Though once rejected as politically unpalatable, Democratic policy-makers have a new interest in a VAT. It would raise huge amounts of money off the hundreds of millions of individual commercial transactions the federal government now does tax.
Governments have legitimate and essential functions that require one or more revenue streams. So when discussed only as theory, no tax scheme is either good or bad. The problems arise in their application. Under the current circumstances, we see great opportunity for mischief if this idea becomes law.
Proponents of the VAT point out the United States is one of the few modern industrial countries that doesn't have such a tax. The VAT had its origins in France in the 1950s, and the rest of Europe has adopted it in one fashion or another. It has funded the generous social service network in those liberal democracies.
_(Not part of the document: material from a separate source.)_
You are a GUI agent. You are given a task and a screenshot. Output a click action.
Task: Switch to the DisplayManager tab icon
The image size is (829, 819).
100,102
As popular as those benefits might be, the VAT is not universally loved by its beneficiaries. In Canada, the VAT is known as the Goods and Services Tax, or GST. Wags there say GST stands for "gouge and screw tax."
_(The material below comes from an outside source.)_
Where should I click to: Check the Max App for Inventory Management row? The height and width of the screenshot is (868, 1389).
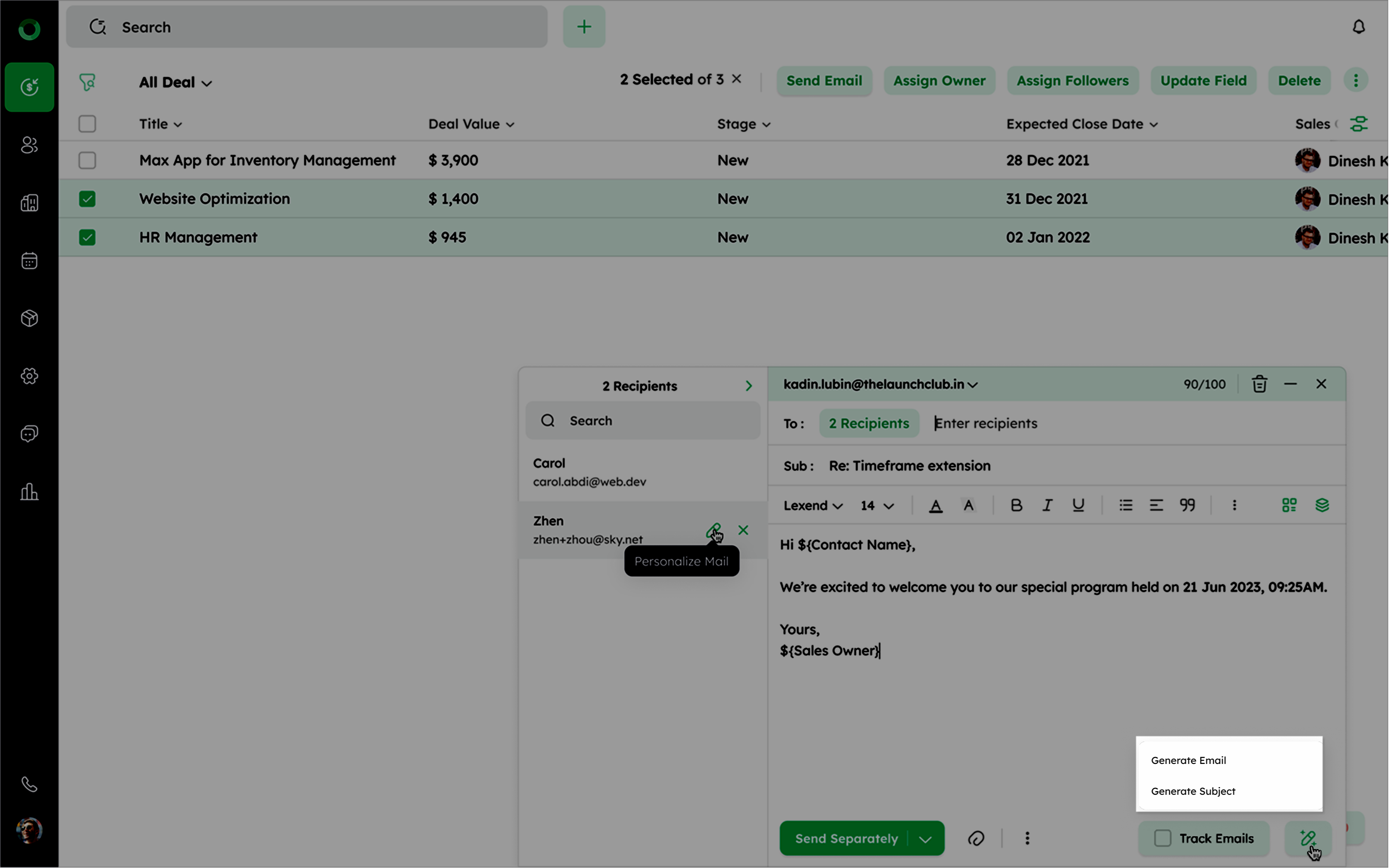(87, 161)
In most countries, the VAT has augmented, but not replaced, the income tax system. To one degree or another, the VAT combined with an income tax would allow the feds to collect not only on every dollar you make, but also on every dollar you spend - a truly comprehensive system of taxation.
Critical issues that would determine the VAT's impact on the treasury and on consumers include the tax rate and the possible exemption of some vital goods to lessen the effect on the poor. Both would be tricky issues rife with opportunities for political manipulation.
Proponents cited by the Post said a 10-14 percent VAT would raise enough money to exempt those earning less than $100,000 from the income tax. A VAT of 25 percent would allow the income tax rates of the remaining taxpayers to be reduced, but not eliminated.
Both statements are probably optimistic, if for no other reason because once Congress taps into such a rich source of funding it will find additional needs to fill and spend more and more. An initial rate of 10 percent could quickly become 15 percent, 25 percent or more. We would be surprised if many saw their income tax burden decline.
A VAT would add more than just a financial burden on those who sell products or provide services. It would make every seller a tax collector. The farmer selling hay would have to record the transaction and collect the tax for the Internal Revenue Service. We can't imagine the bureaucracy that would be required.
On its face, a VAT would hit farmers particularly hard. The already hefty cost of inputs would be increased by the cost of the tax. Farmers, who have fewer opportunities than manufacturers and retailers to increase the price of their products, would be unable to pass these additional costs on to their customers.
We think a re-evaluation of the country's finance system is probably overdue. Such a review, however, shouldn't begin with a premise that spending must be unlimited in scope and purpose. If spending could be brought under control, perhaps a VAT could be used to offset other taxes in a new, comprehensive system.
Until then, a value-added tax is too dangerous a weapon to be wielded by the current administration and Congress.